All OpenDocument files are Zip archives. The archives must contain a minimum of three files for LibreOffice to accept them:

  • mimetype
  • content.xml
  • META-INF/manifest.xml

All of these files can have fixed contents, as described below.

For a spreadsheet, mimetype must contain:

application/vnd.oasis.opendocument.spreadsheet

content.xml must contain:

<?xml version="1.0" encoding="UTF-8"?>
<office:document-content
  xmlns:office="urn:oasis:names:tc:opendocument:xmlns:office:1.0"
  xmlns:table="urn:oasis:names:tc:opendocument:xmlns:table:1.0"
>
  <office:body>
    <office:spreadsheet>
      <table:table table:name="Sheet1" table:print="true">
      </table:table>
    </office:spreadsheet>
  </office:body>
</office:document-content>

Gnumeric requires there to be a <table:table/> tag. Without it, when the file is opened, the first sheet is called "Sheet2" instead of "Sheet1" and when the document is saved, Gnumeric prompts to choose a file name rather than saving to the specified path. Importantly, although there is no error message when the sans-table document is loaded, Gnumeric doesn't consider the current document to have come from the specified path on disk.

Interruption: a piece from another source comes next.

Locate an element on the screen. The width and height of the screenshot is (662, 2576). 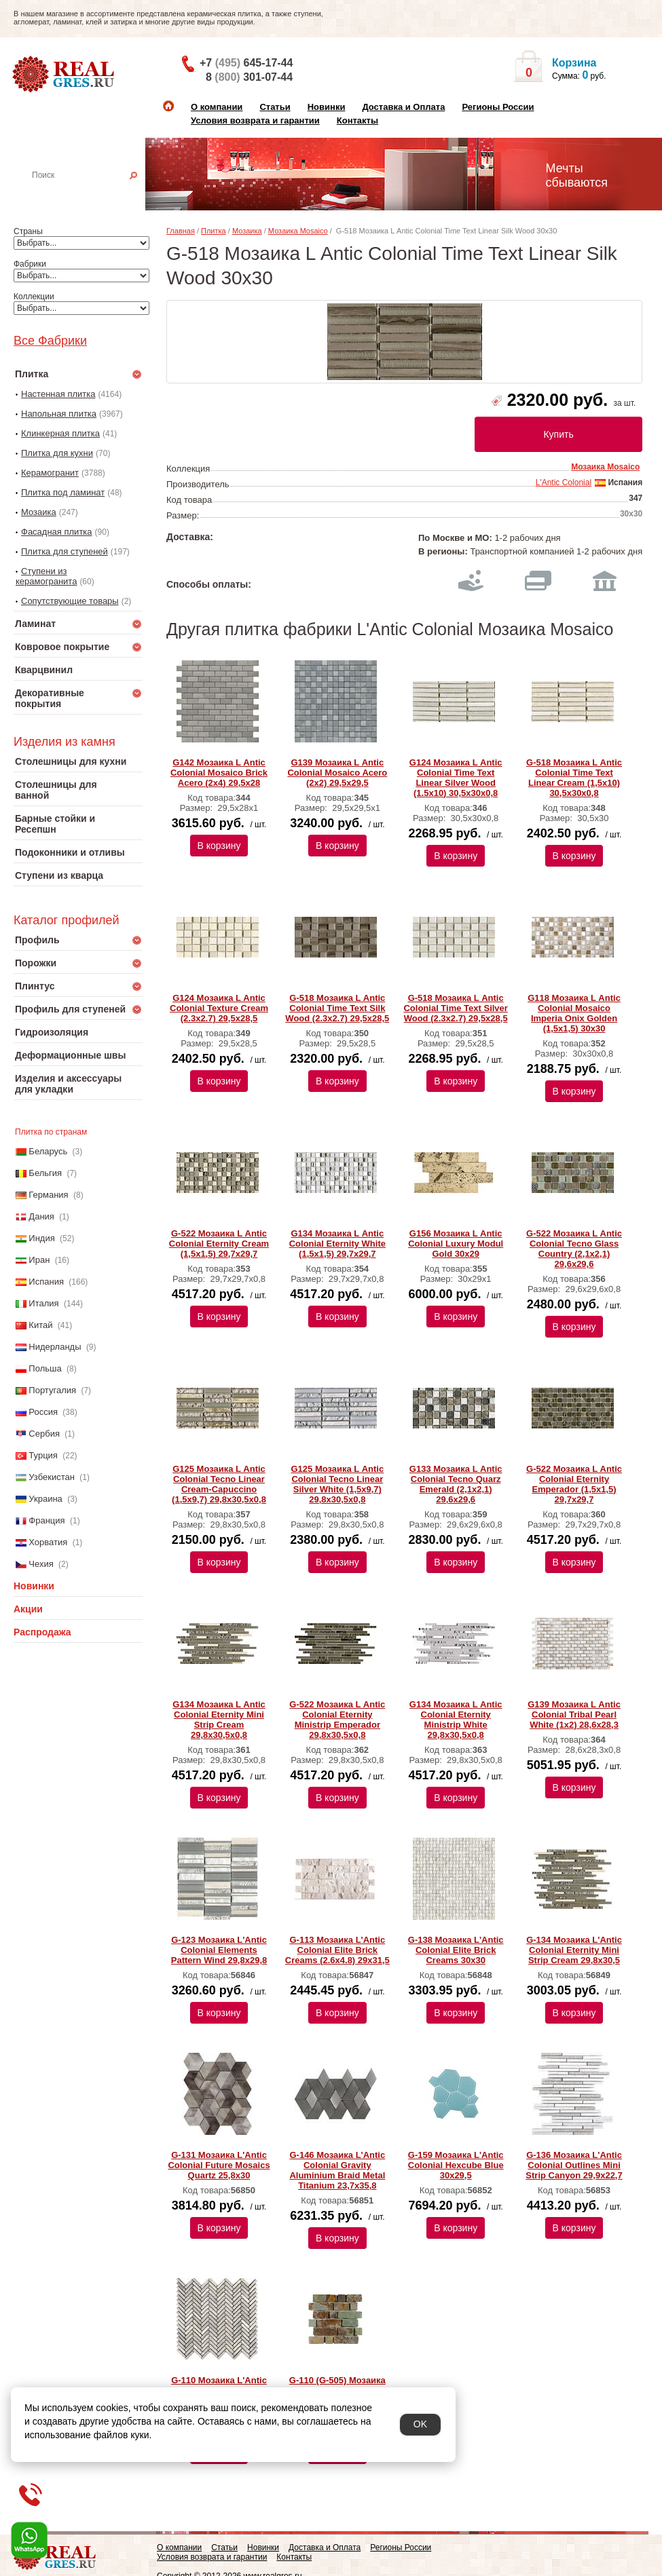
G-138 Мозаика L'Antic Colonial Elite Brick Creams 30х30 is located at coordinates (456, 1950).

For LibreOffice, a "table" (sheet) is not necessary, and the following is sufficient:

<?xml version="1.0" encoding="UTF-8"?>
<office:document-content
  xmlns:office="urn:oasis:names:tc:opendocument:xmlns:office:1.0"
>
</office:document-content>

META-INF/manifest.xml must contain:

<?xml version="1.0" encoding="UTF-8"?>
<manifest:manifest xmlns:manifest="urn:oasis:names:tc:opendocument:xmlns:manifest:1.0">
 <manifest:file-entry manifest:full-path="/" manifest:media-type="application/vnd.oasis.opendocument.spreadsheet"/>
 <manifest:file-entry manifest:full-path="content.xml" manifest:media-type="text/xml"/>
</manifest:manifest>

This produces a document that LibreOffice Calc can open and save back to the same path. Gnumeric starts without errors but upon save prompts for a file name, i.e. it needs more fields filled out.